— RECORDS TO USE —

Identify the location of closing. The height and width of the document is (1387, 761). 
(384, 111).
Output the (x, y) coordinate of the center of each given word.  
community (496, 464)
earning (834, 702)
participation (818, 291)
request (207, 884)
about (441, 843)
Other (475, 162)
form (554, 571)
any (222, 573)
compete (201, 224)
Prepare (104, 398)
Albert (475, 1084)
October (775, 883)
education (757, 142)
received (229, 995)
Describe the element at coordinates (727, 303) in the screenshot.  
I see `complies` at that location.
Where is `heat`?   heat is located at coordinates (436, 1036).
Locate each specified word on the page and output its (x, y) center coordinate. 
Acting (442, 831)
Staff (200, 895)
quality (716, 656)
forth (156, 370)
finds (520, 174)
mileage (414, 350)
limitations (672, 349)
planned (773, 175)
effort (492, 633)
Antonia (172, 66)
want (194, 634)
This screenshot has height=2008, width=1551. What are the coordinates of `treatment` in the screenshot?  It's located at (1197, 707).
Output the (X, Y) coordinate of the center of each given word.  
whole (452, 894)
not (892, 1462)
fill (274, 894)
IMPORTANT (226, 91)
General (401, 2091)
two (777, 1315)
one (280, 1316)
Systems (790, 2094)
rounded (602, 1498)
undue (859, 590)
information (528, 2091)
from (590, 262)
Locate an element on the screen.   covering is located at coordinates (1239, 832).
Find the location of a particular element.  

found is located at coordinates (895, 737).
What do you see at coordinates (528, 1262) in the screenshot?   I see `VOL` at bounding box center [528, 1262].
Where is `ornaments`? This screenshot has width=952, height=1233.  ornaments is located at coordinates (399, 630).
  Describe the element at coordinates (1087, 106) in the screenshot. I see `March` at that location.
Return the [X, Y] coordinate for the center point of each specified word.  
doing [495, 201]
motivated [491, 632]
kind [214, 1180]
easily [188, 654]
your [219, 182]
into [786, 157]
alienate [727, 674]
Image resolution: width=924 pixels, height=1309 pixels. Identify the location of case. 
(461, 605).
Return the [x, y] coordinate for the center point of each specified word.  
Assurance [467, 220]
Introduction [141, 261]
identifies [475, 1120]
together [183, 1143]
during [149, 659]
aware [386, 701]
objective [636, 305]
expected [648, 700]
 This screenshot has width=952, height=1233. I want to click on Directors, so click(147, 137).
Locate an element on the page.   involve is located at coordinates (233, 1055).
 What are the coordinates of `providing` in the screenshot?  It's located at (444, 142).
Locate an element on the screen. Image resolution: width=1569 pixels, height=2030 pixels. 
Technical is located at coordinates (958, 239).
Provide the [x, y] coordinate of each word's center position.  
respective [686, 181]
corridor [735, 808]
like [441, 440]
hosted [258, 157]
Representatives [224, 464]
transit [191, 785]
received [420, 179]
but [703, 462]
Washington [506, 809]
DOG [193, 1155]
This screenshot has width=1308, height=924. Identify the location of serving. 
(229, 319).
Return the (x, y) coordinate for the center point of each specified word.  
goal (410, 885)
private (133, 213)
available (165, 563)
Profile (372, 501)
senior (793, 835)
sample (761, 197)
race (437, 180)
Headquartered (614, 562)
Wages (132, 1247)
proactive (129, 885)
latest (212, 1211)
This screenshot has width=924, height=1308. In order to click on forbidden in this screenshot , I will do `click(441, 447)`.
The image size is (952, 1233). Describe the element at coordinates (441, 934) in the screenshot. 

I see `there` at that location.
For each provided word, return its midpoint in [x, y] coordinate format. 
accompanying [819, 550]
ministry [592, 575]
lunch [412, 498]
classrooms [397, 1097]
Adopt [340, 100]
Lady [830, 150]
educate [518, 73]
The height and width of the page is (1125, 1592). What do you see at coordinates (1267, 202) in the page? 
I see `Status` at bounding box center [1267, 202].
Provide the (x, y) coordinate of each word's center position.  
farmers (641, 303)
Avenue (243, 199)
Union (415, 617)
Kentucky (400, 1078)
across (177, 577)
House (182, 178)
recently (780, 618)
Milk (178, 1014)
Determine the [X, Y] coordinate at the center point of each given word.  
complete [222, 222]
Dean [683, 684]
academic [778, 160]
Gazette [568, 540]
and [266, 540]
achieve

— WHAT THE TASK ASKS —
Please copy the material above word for word, beginning at the line that contains "planned (773, 175)" and stopping after the line that contains "(461, 605).", with both of those lines included.

— RESULT BELOW —
planned (773, 175)
effort (492, 633)
Antonia (172, 66)
want (194, 634)
This screenshot has height=2008, width=1551. What are the coordinates of `treatment` in the screenshot?  It's located at (1197, 707).
Output the (X, Y) coordinate of the center of each given word.  
whole (452, 894)
not (892, 1462)
fill (274, 894)
IMPORTANT (226, 91)
General (401, 2091)
two (777, 1315)
one (280, 1316)
Systems (790, 2094)
rounded (602, 1498)
undue (859, 590)
information (528, 2091)
from (590, 262)
Locate an element on the screen.   covering is located at coordinates (1239, 832).
Find the location of a particular element.  

found is located at coordinates (895, 737).
What do you see at coordinates (528, 1262) in the screenshot?   I see `VOL` at bounding box center [528, 1262].
Where is `ornaments`? This screenshot has width=952, height=1233.  ornaments is located at coordinates (399, 630).
  Describe the element at coordinates (1087, 106) in the screenshot. I see `March` at that location.
Return the [X, Y] coordinate for the center point of each specified word.  
doing [495, 201]
motivated [491, 632]
kind [214, 1180]
easily [188, 654]
your [219, 182]
into [786, 157]
alienate [727, 674]
Image resolution: width=924 pixels, height=1309 pixels. Identify the location of case. 
(461, 605).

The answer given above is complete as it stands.